Editor’s Note: In the Jan/Feb issue of Health Affairs, Paul Ginsburg, president of the Center for Studying Health System Change, offered a Perspective on the report on national health spending for 2006 by the Centers for Medicare and Medicaid Services Office of the Actuary. Ginsburg’s article, which warned, “Don’t Break Out The Champagne” in celebration of slower health spending growth, prompted a response on the Health Affairs Blog by Jeff Goldsmith, the president of Health Futures Inc. Below is Ginsburg’s reply to Goldsmith’s blog post.

My Perspective’s focus on factors that make significant further declines in the spending trend unlikely emphasized potential drivers of increasing spending. I was not predicting a substantial increase.

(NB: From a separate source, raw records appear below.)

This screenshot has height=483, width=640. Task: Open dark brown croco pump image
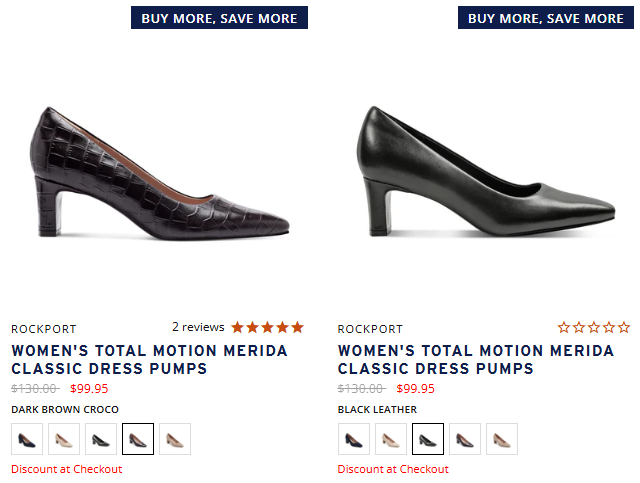tap(160, 175)
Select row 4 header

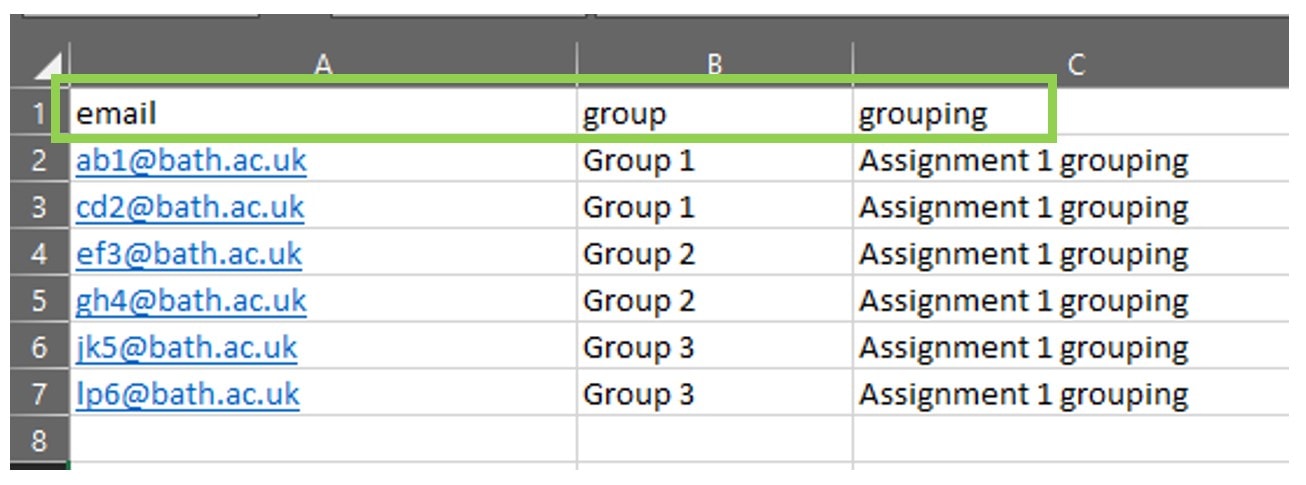point(39,254)
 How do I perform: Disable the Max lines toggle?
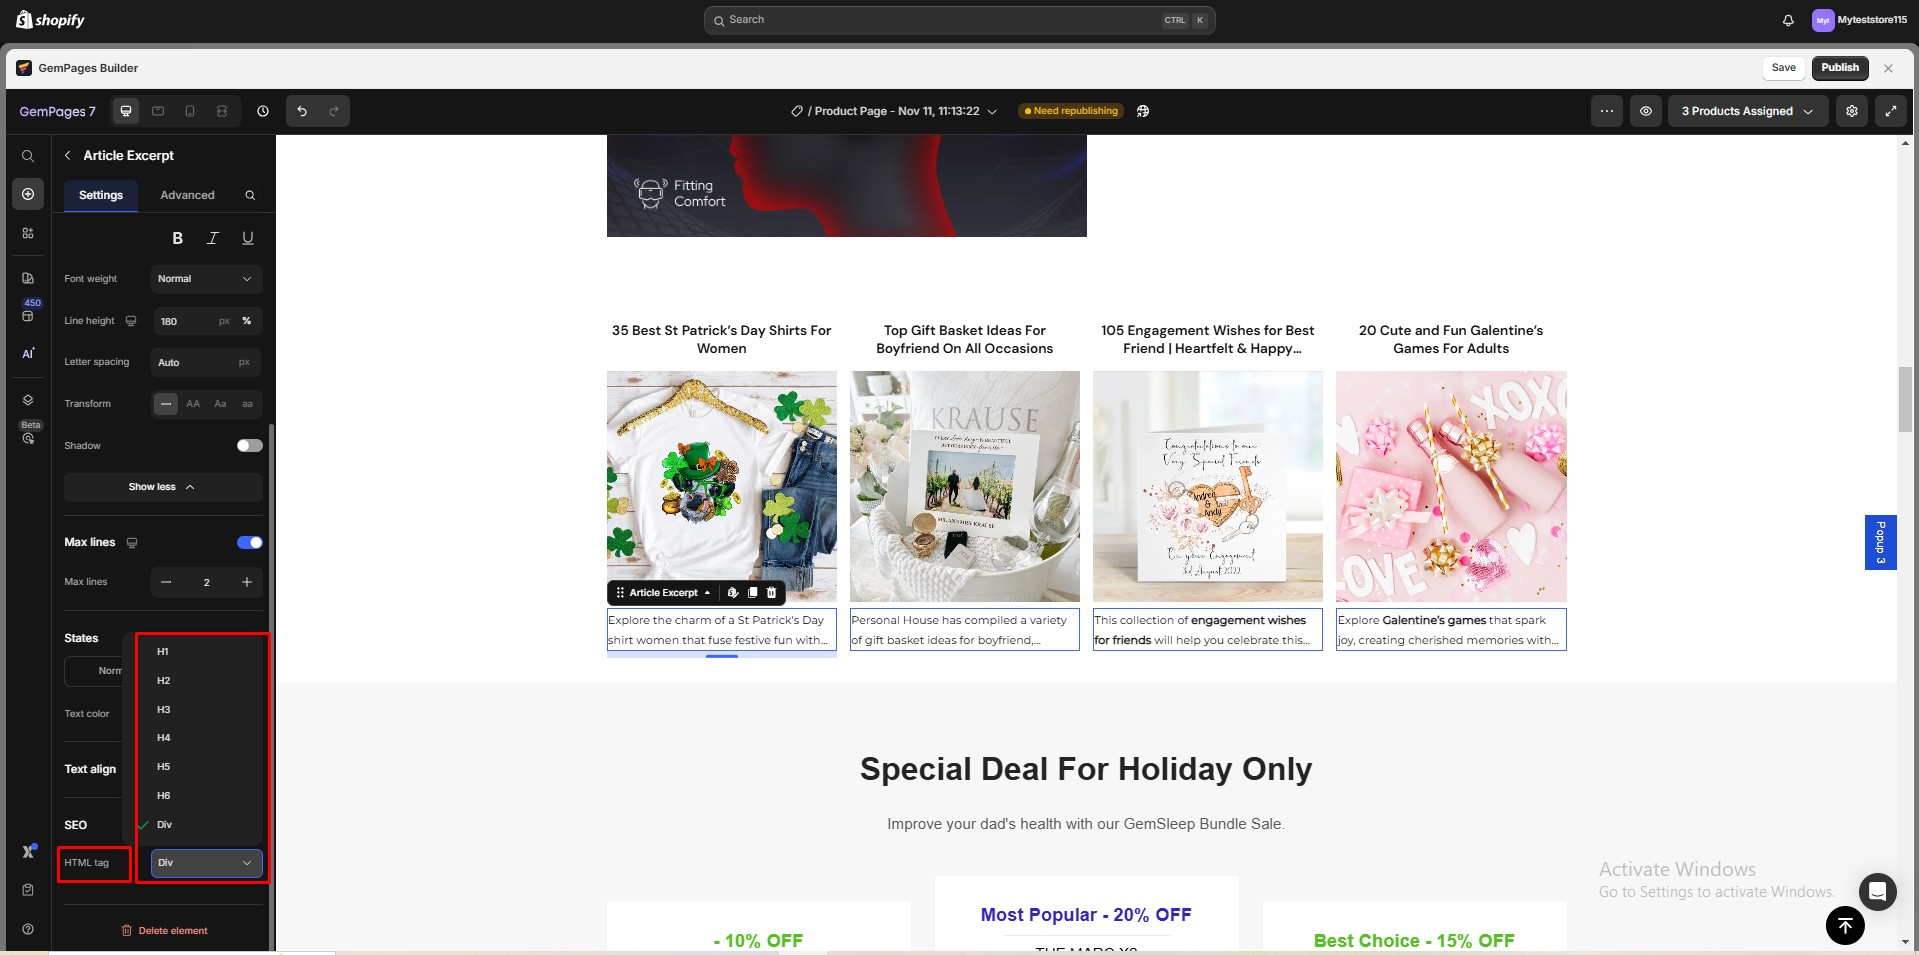click(249, 543)
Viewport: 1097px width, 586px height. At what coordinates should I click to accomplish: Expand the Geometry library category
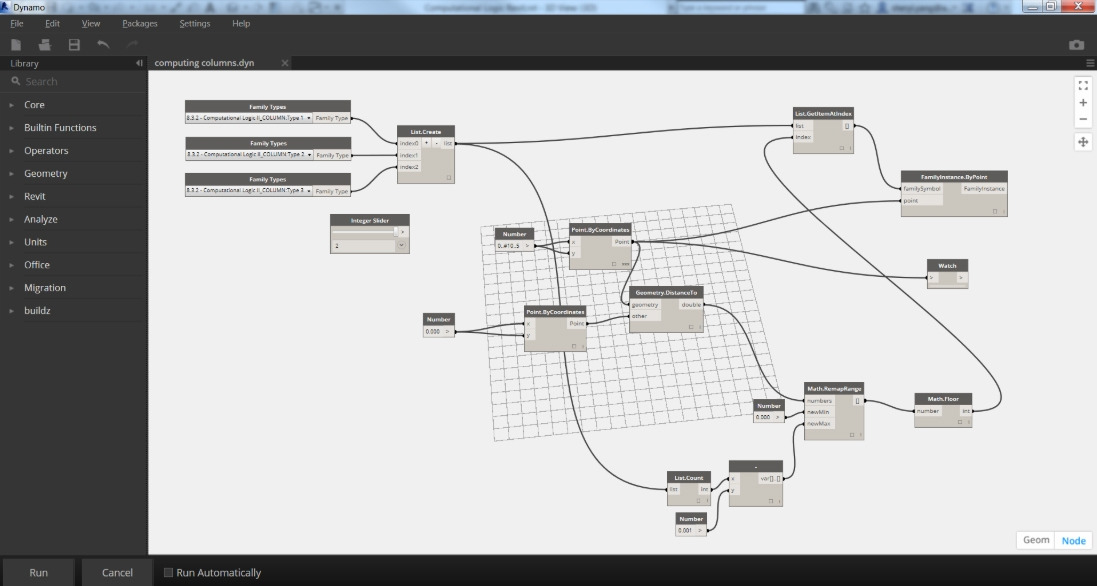45,173
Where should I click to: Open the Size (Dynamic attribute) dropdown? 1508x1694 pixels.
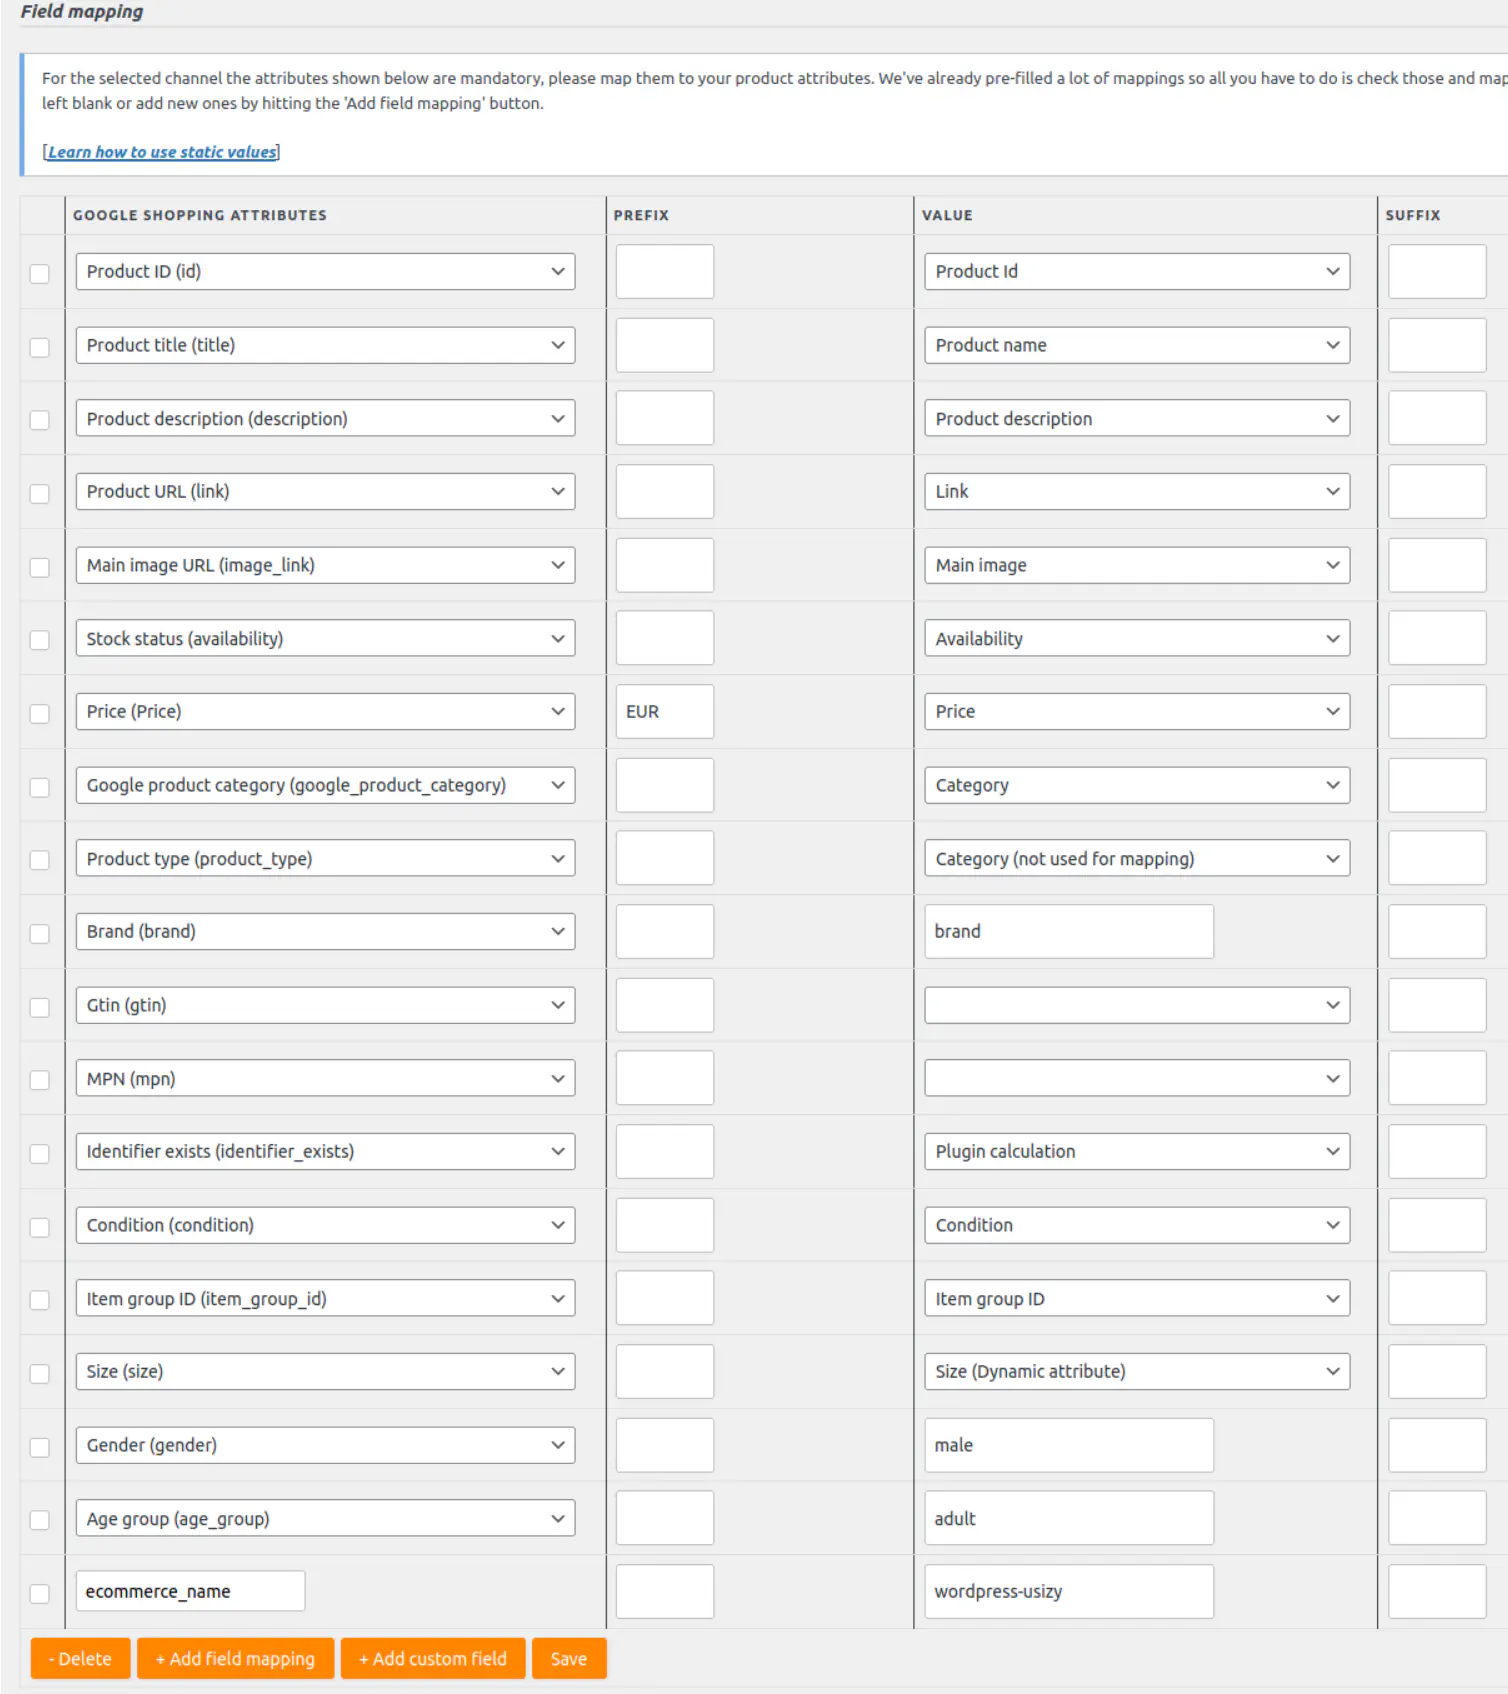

But recent rates of spending growth, while not at peaks, are still above trends in earnings, adding cumulatively to the issue of affordability. The stability of the percentage of gross domestic product (GDP) spent on health care has been welcome, although a portion of that is from somewhat higher-than-average GDP growth. Now we are facing a year of very low GDP growth (if it is even positive), which will lead to percentage of GDP rising again. A recession will have some impact on spending, but the research on cycles in health care spending suggests that much of the impact of recessions is spread over many years. We may still have a portion of the impact of the recent boom to get through before getting to the point where the economy is suppressing spending trends. 

Much of Jeff’s discussion of areas where health care use is slowing is a valuable complement to my discussion of areas of likely further growth. The overall cost picture is the netting out of numerous factors that have positive and negative signs. Some of the most interesting areas that he raises are those where policy changes that lowered payment rates have had an impact on spending beyond the direct effects of lower unit prices. Perhaps these examples will be more effective in getting policymakers interested in devoting more political and staff resources to refining Medicare payment mechanisms than warnings of how overpaying for services generates more volume. The examples would have an even greater impact if they convinced budget scorekeepers to depart from assumptions of offsets of rate reductions. But the examples also will likely lead to more lobbying resources on the part of interests whose businesses are at stake to protect existing distortions.